Task to complete:
Return each of the following records word for word, with no changes.

Excerpted records:
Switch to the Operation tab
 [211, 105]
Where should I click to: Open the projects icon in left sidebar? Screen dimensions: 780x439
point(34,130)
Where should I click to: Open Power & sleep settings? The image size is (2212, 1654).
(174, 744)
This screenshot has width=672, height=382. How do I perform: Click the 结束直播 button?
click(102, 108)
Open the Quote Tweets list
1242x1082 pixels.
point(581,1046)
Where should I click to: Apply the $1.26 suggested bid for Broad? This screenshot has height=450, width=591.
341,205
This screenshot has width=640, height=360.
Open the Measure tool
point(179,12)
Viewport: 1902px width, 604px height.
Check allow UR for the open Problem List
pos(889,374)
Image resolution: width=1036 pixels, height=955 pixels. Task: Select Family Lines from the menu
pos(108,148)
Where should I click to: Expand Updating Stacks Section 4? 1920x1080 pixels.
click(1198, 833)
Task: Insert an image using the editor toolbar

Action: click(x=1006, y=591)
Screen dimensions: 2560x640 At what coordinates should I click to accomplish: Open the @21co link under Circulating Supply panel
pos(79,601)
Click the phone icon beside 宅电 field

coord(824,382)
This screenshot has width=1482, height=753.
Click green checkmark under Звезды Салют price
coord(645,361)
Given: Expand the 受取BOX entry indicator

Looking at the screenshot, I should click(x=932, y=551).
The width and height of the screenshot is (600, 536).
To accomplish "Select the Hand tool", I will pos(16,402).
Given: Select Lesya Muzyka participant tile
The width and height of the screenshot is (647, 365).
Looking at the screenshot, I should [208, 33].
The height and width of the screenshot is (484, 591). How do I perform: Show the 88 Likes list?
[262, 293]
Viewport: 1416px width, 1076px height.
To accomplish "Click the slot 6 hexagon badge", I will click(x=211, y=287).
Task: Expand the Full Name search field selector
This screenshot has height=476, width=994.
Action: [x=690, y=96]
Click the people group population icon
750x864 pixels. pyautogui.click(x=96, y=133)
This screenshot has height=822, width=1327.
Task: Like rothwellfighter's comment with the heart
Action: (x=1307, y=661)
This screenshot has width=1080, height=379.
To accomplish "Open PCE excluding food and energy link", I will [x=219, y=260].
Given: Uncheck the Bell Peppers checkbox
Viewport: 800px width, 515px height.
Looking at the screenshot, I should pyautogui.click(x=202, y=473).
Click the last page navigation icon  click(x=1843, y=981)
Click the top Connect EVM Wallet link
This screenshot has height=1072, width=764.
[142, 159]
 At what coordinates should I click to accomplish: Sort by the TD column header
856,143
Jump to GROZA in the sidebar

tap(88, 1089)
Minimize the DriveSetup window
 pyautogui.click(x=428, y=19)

Reply:
Switch to the Operation tab
 [211, 105]
Where should I click to: Open the projects icon in left sidebar? Screen dimensions: 780x439
point(34,130)
Where should I click to: Open Power & sleep settings? The image size is (2212, 1654).
(174, 744)
This screenshot has width=672, height=382. How do I perform: Click the 结束直播 button?
click(102, 108)
Open the Quote Tweets list
1242x1082 pixels.
point(581,1046)
Where should I click to: Apply the $1.26 suggested bid for Broad? This screenshot has height=450, width=591.
341,205
This screenshot has width=640, height=360.
Open the Measure tool
point(179,12)
Viewport: 1902px width, 604px height.
Check allow UR for the open Problem List
pos(889,374)
Image resolution: width=1036 pixels, height=955 pixels. Task: Select Family Lines from the menu
pos(108,148)
Where should I click to: Expand Updating Stacks Section 4? 1920x1080 pixels.
click(1198, 833)
Task: Insert an image using the editor toolbar

Action: click(x=1006, y=591)
Screen dimensions: 2560x640 At what coordinates should I click to accomplish: Open the @21co link under Circulating Supply panel
pos(79,601)
Click the phone icon beside 宅电 field

coord(824,382)
This screenshot has width=1482, height=753.
Click green checkmark under Звезды Салют price
coord(645,361)
Given: Expand the 受取BOX entry indicator

Looking at the screenshot, I should click(x=932, y=551).
The width and height of the screenshot is (600, 536).
To accomplish "Select the Hand tool", I will pos(16,402).
Given: Select Lesya Muzyka participant tile
The width and height of the screenshot is (647, 365).
Looking at the screenshot, I should [208, 33].
The height and width of the screenshot is (484, 591). How do I perform: Show the 88 Likes list?
[262, 293]
Viewport: 1416px width, 1076px height.
To accomplish "Click the slot 6 hexagon badge", I will click(x=211, y=287).
Task: Expand the Full Name search field selector
This screenshot has height=476, width=994.
Action: [x=690, y=96]
Click the people group population icon
750x864 pixels. pyautogui.click(x=96, y=133)
This screenshot has height=822, width=1327.
Task: Like rothwellfighter's comment with the heart
Action: (x=1307, y=661)
This screenshot has width=1080, height=379.
To accomplish "Open PCE excluding food and energy link", I will [x=219, y=260].
Given: Uncheck the Bell Peppers checkbox
Viewport: 800px width, 515px height.
Looking at the screenshot, I should pyautogui.click(x=202, y=473).
Click the last page navigation icon  click(x=1843, y=981)
Click the top Connect EVM Wallet link
This screenshot has height=1072, width=764.
[142, 159]
 At what coordinates should I click to accomplish: Sort by the TD column header
856,143
Jump to GROZA in the sidebar

tap(88, 1089)
Minimize the DriveSetup window
 pyautogui.click(x=428, y=19)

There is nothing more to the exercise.